# Exercise details:
Copy out, from the data below, each line in which the word "Open" occurs.

# Material supplied:
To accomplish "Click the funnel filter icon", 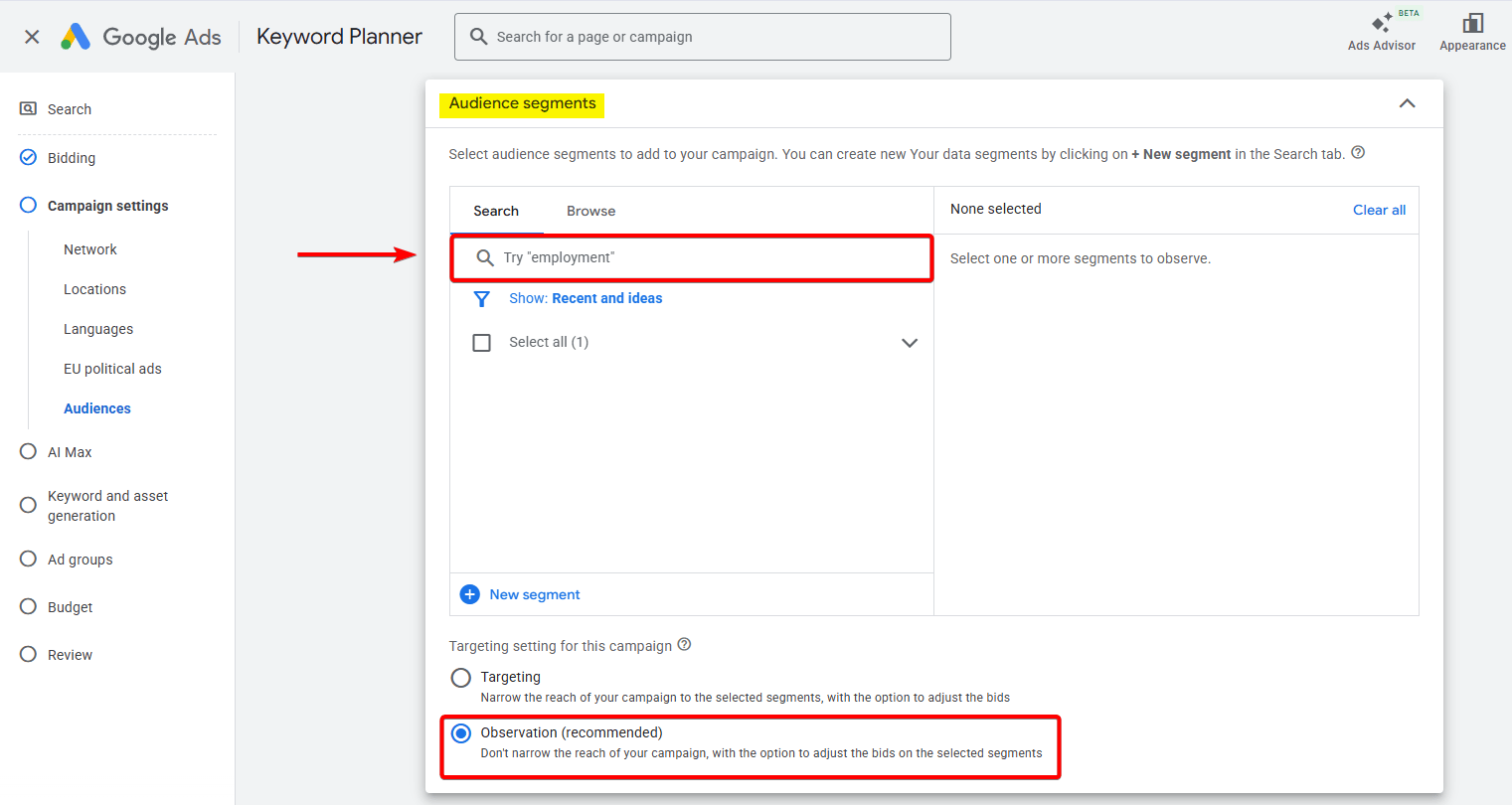I will [x=482, y=299].
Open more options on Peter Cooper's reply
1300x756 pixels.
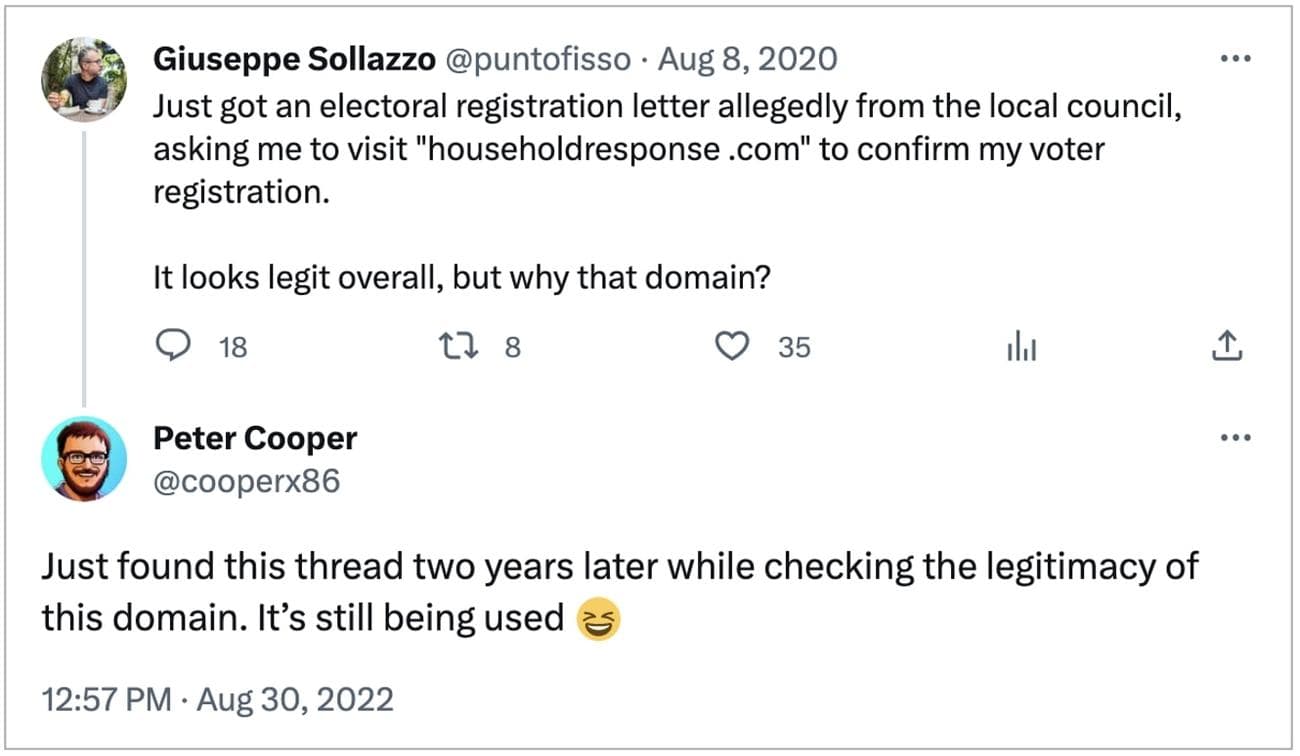pos(1236,437)
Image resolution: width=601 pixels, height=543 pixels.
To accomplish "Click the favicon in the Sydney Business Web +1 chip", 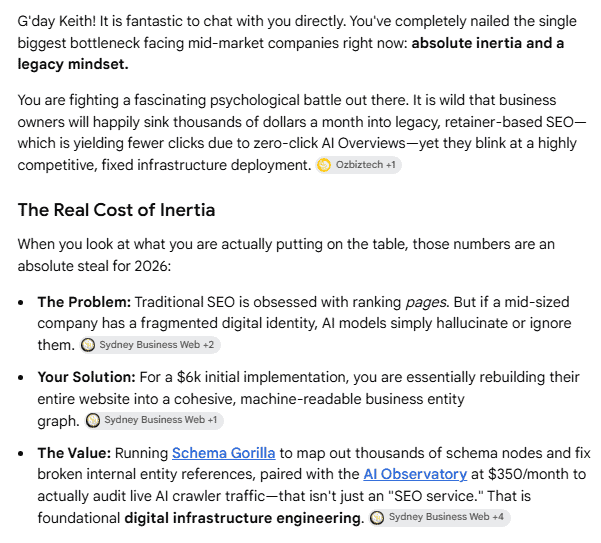I will coord(93,420).
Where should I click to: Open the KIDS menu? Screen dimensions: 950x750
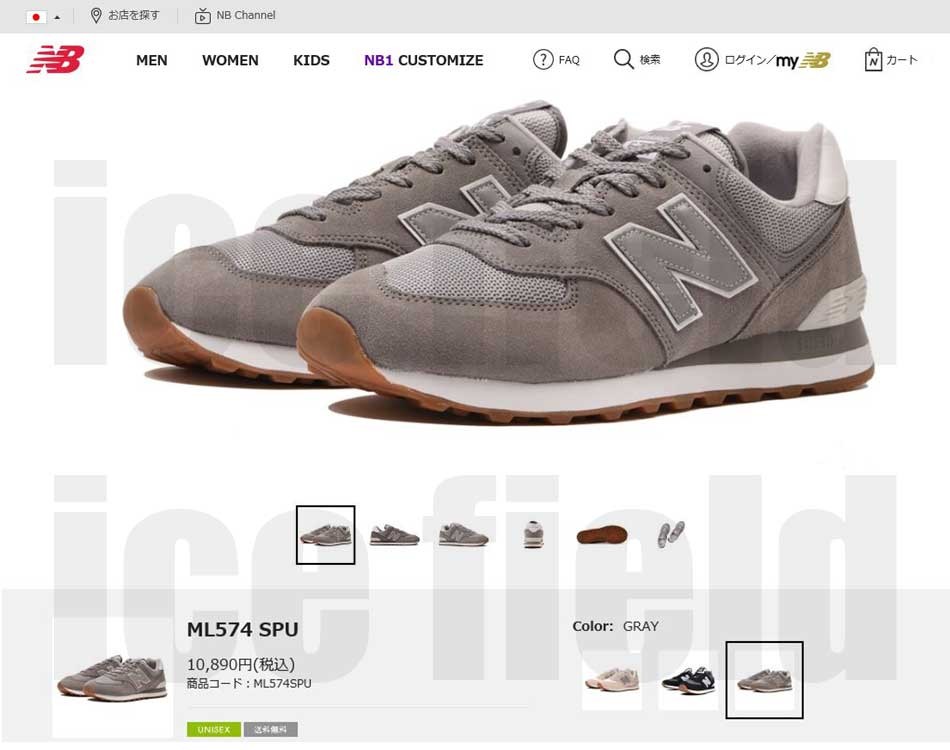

# Expected output:
Open more options on Peter Cooper's reply
Where should I click to: Open the KIDS menu? Screen dimensions: 950x750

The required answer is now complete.